Is Complex Query Answering Really Complex?
We highlight how common benchmarks for complex query answering with neural models are skewed towards "simple" queries and propose new more challenging benchmarks that solve this issue.
摘要
评审与讨论
Authors carefully analysed limitations of benchmark datasets used in current SOTA neural KG queries, showing that they reflect only the performance of predicting answers where only one link is truly missing and that FB15k237 and NELL995 are not suitable to precisely assess performances of QA systems. Authors proposed a new benchmark dataset and tested main SOTA QA systems, showing performances of all these systems dropped significantly.
给作者的问题
If we make a decision by tossing a coin, we will have 50% of accuracy. But, we do not believe we are doing logical reasoning.
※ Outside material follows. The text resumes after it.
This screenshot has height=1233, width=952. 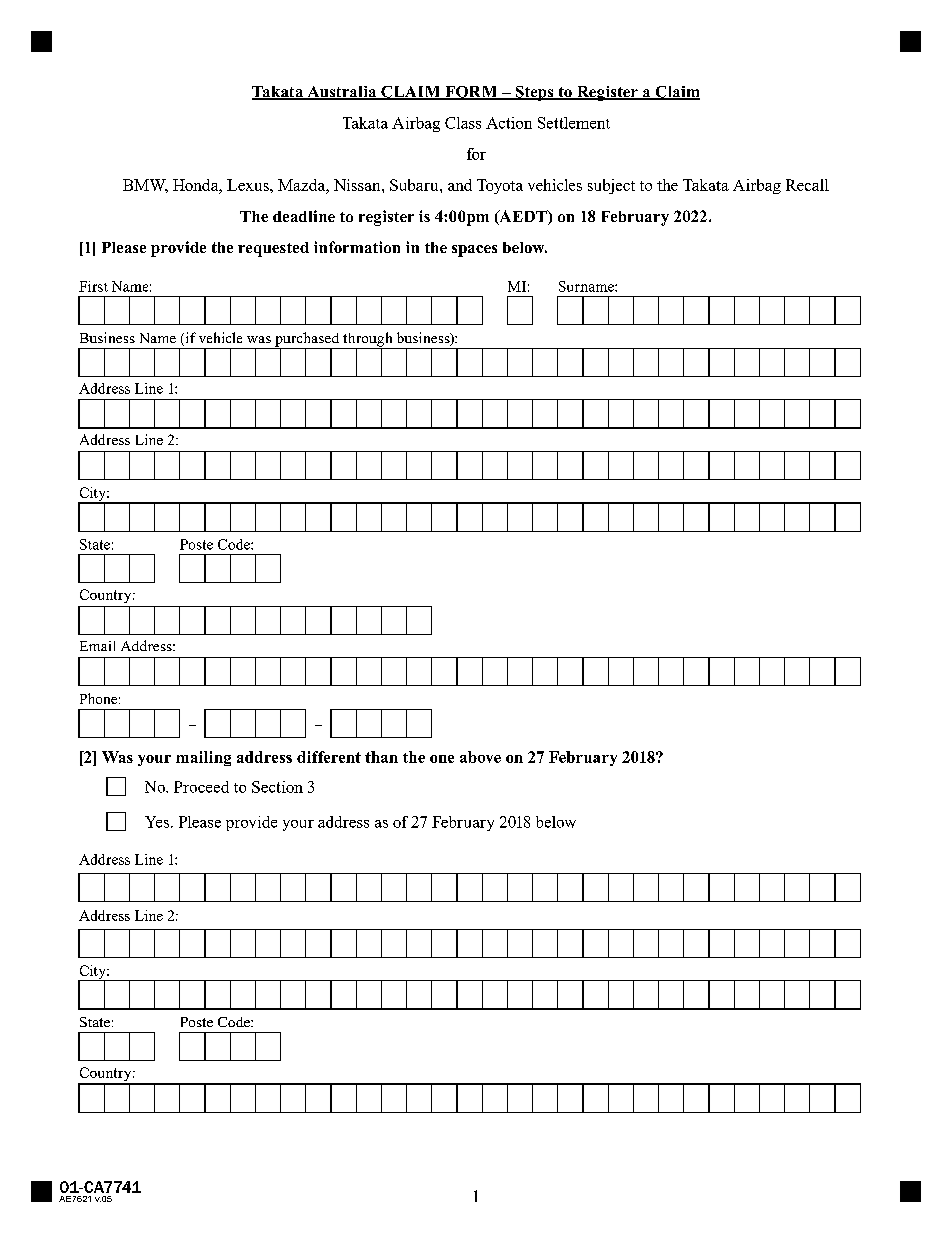 What do you see at coordinates (368, 340) in the screenshot?
I see `through` at bounding box center [368, 340].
Should there be a minimum value of accuracy, below which we shall not call a system is doing logical reasoning (here logical query)?
论据与证据
Authors' claims are strongly supported by reproducing experiments of existing SOTA systems and by conducting their own experiments with their new datasets.
方法与评估标准
Authors very carefully conducted their experiments and analysed existing benchmark datasets.
理论论述
Authors clearly listed three takeaways as follows.
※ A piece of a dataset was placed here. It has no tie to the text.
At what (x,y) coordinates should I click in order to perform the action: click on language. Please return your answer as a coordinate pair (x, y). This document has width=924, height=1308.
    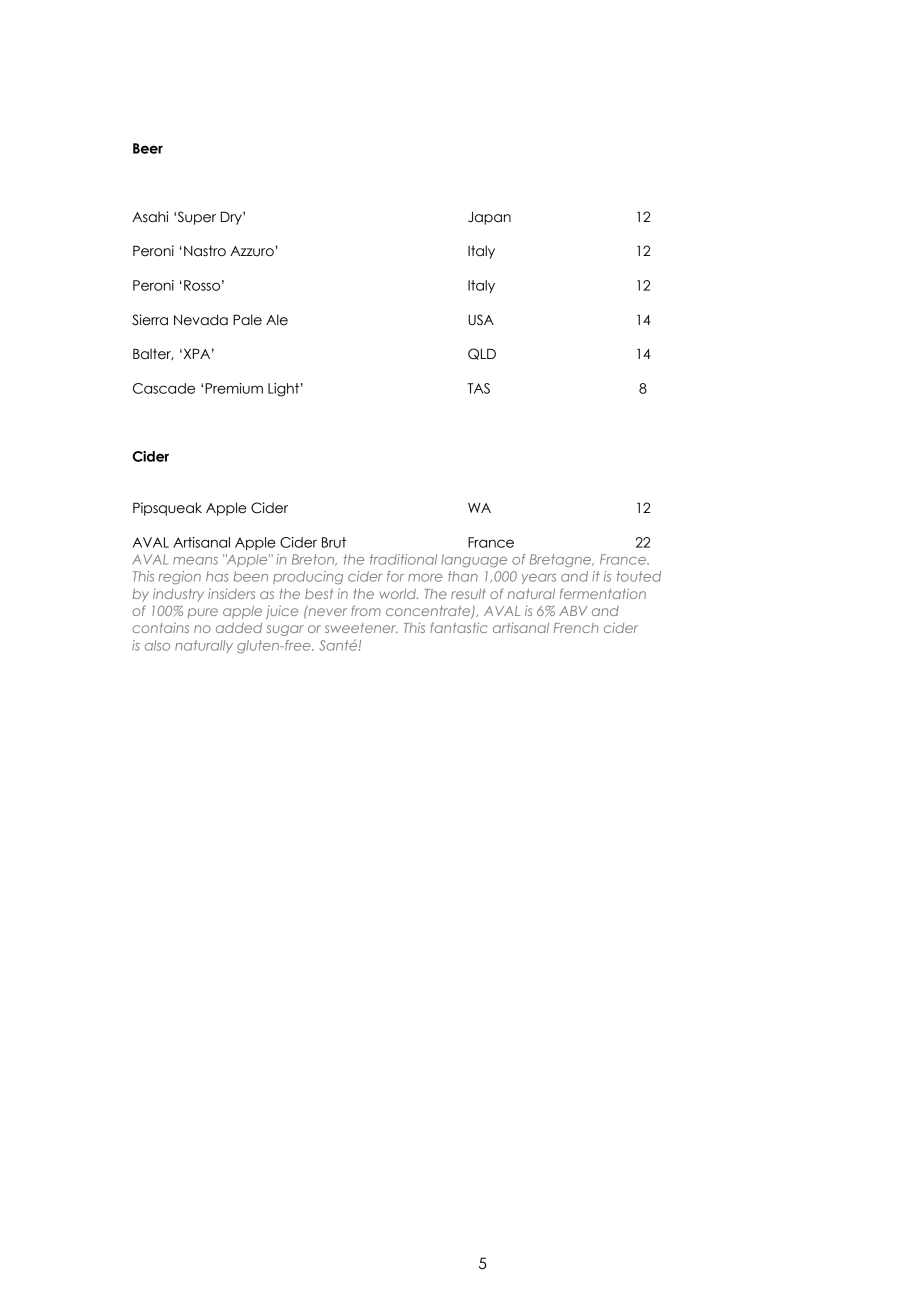
    Looking at the image, I should click on (474, 560).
1 Not to use current CQA benchmarks as they essentially reflect only the performance of predicting answers where only one link is truly missing (for both hybrid and neural solvers).
2 FB15k237 and NELL995 are not suitable to precisely assess the capability of CQA methods to answer complex queries, as most of their QA pairs can be predicted by just predicting a single missing links. This results in highly inflated performance that distorts the perception of progress in the field and pushes the community to improve the performance only on the easiest QA pairs.
- New benchmarks have a balanced amount of partial-inference and full-inference QA pairs that depends on the query type, allowing to measure CQA performance while not distorting the aggregate performance across all QA pairs with different hardness. Additionally, ICEWS18+H highlights that more realistic sampling strategies are more challenging for current SoTA.
实验设计与分析
The experiment design is quite straight forward and easy to understand.
补充材料
Authors provided substantial supplementary material to support their claims.
与现有文献的关系
The key contributions of this paper are related to the broader scientific literature.
遗漏的重要参考文献
At my knowledge, authors discussed major SOTA papers in the field.
其他优缺点
A piece of beautiful work! Weakness: authors do not explain at methodological level why these SOTA CQA systems fail for complex queries.
其他意见或建议
no further comment.
We thank the reviewer for considering our paper a piece of beautiful work and considering our experiment design easy to understand. We proceed by answering their questions.
authors do not explain at methodological level why these SOTA CQA systems fail for complex queries.
In Table 2 we showed that the performance of all SoTA methods consistently increased for QA pairs that have a higher number of existing links in their reasoning tree. This is evidence that most ''good'' performance of CQA can be explained by their memorization ability. We conclude that all methods lose performance in the new benchmarks because they overly rely on memorized facts, limiting their ability to predict answers when there are many missing links in their reasoning tree. We will add this conclusion explicitly in the camera-ready.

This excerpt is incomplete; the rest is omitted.